When the majority of voters in the United Kingdom cast ballots in favour of leaving the European Union, they did so in the general belief that Britain would be taking back control of its future.
No more, the pro-Brexit campaigners argued then, would the United Kingdom parliament in Westminster be subservient to the principles of European law made in Strasbourg, or to the jurisprudence of the European Court of Justice. Instead, Britain would be taking back control of its democracy.
Front and centre in that campaign was Boris Johnson, who famously — and very wrongly — stood time and time again before a red-painted Brexit campaign bus and said that the £350 million (Dh1.56 billion) Britain saved each week from its contributions would be spent on funding for the crumbling National Health Service (NHS).
The Brexit campaign was always based on the premise and understanding that the UK would be able to reach a deal with the European Union on the terms of leaving. There would be a withdrawal agreement.
Fast forward to Johnson’s campaign to replace Theresa May as prime minister, and he won the leadership of the Conservative party with roughly 66 per cent of the party members’ support. In actual terms, he became prime minister of the UK on the support of mostly pale, stale and male Tories who were mostly based in southern England and made up less than 0.13 per cent of the nation’s population. That’s an abject lesson in democracy. And so too is his decision yesterday to suspend parliament for five weeks between September 10 and October 15. It is a ploy simply to prevent the members of parliament from putting legislation in place to prevent his government from leaving the EU on October 31 without a Brexit deal.
Two torturous years of talks
Yes, a majority of Brits voted for Brexit. But would they have voted for Brexit if there was no withdrawal deal?
Right now, there is a Withdrawal Agreement, one hammered out over two torturous years of talks between the UK government, the EU27 and the European Commission. That Withdrawal Agreement is stalled in the House of Commons. It has been rejected three times by MPs and Johnson himself voted for that deal the last time it was put to a vote. And yes, it has the backstop, the guarantee that the border between the Republic of Ireland and Northern Ireland will remain open and free. That’s a done deal, a necessary measure, and one that won’t be revisited, the EU27 is adamant.
Because the Conservatives have just a majority of one in the current parliament — prorogued or not — they also rely on the 10 votes from Northern Irish hard-line unionists, MPs who believe that Belfast has the same relationship within the UK as Bradford or Birmingham.
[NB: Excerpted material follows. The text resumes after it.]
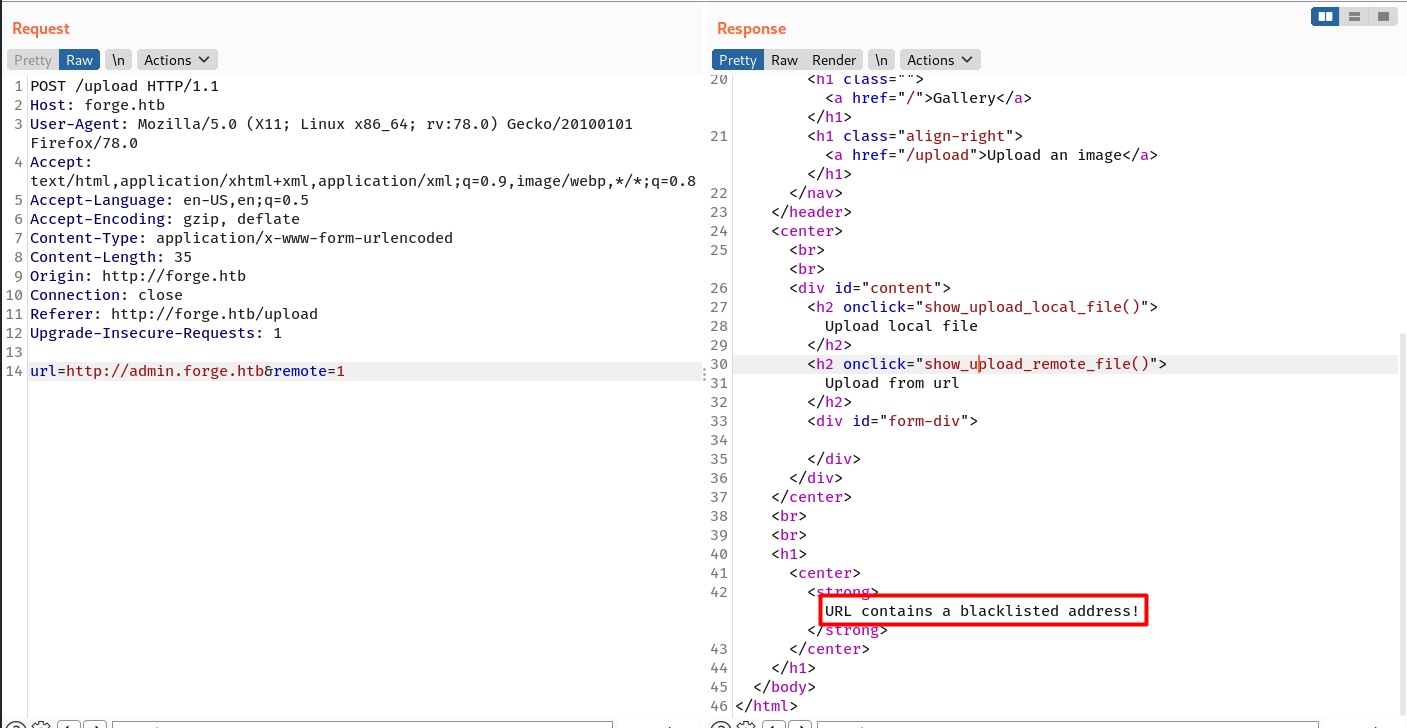Toggle \n non-printable characters in Response

[881, 60]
It is they — these 10 — who are holding Johnson’s government and the entire Withdrawal Agreement as hostage. These ten MPs have no problem with borders and customs, security checks and the prospect of violence — they lived in the province under siege during the darks days of violence that killed 3,600 and wounded another 36,000 more.
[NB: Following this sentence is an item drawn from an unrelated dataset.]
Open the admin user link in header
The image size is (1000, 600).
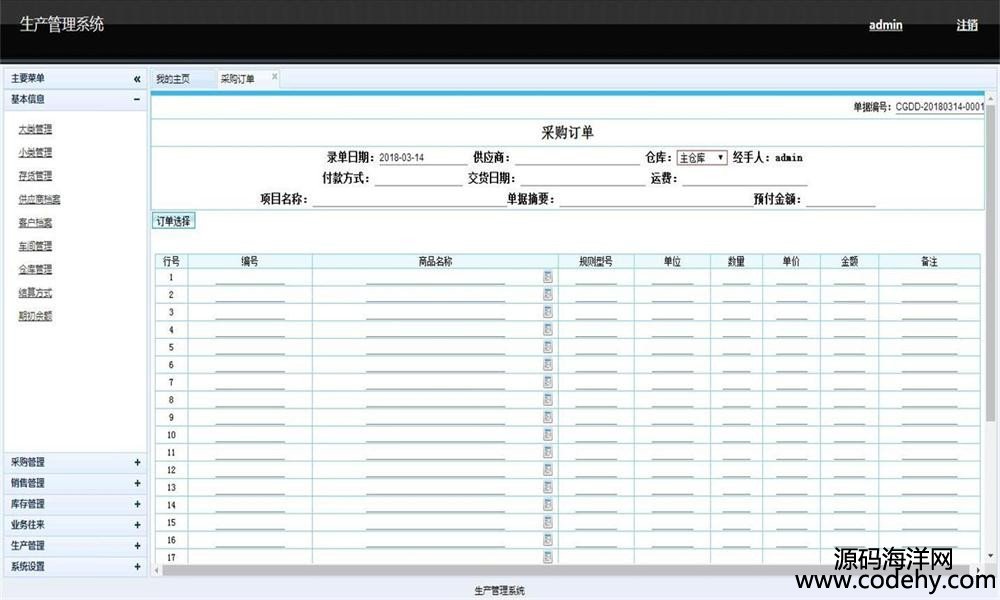(885, 25)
As prime minister, Johnson is adamant that the backstop will go. The European Commission, Dublin, Berlin, Paris and all of the other 27 EU capitals have all said it remains an integral part of any withdrawal deal, is there to stay, and there can only be discussion on the terms of the ad hoc political agreement that accompanies the negotiation Withdrawal Agreement, not on the substantive Withdrawal Agreement itself.
Huffing and puffing
The only credible way forward
Besides, there simply isn’t time. And London, Johnson and all of the mandarins in Whitehall have failed to come up with a single credible alternative. Why? Because they know that the backstop, despite all of the Brexiteers huffing and puffing, is the only credible way forward.
Take trade. US President Donald Trump has said that there’s a great and tremendous trade deal waiting to be made with the UK as soon as it’s out of the EU. And while the Brexiteers may talk that up, there is the small matter of the backstop that needs to be considered.
Right now, Democrats control the House of Representatives in Washington, and they have made it very clear they will not approve any trade deal between the US and the UK unless the principles of the Good Friday Agreement are met. That’s the accord that brought peace and prosperity to Northern Ireland and allowed the border checks and security posts to be removed, opening the border up.
From the very first day he took office, he has been in election campaign mode. There were announcements on NHS, more front-line police officers, more spending on rail links between Manchester and Leeds, reviews of the unpopular High Speed 2 (HS2) projects, education reforms. These are not the stuff of a government planning for a no-deal Brexit. No, they are the stuff of a government laying the groundwork for a general election. And what better way of showing his mettle with hardline Brexiteers — whose support is critical for a majority — than showing his willingness to suspend parliament.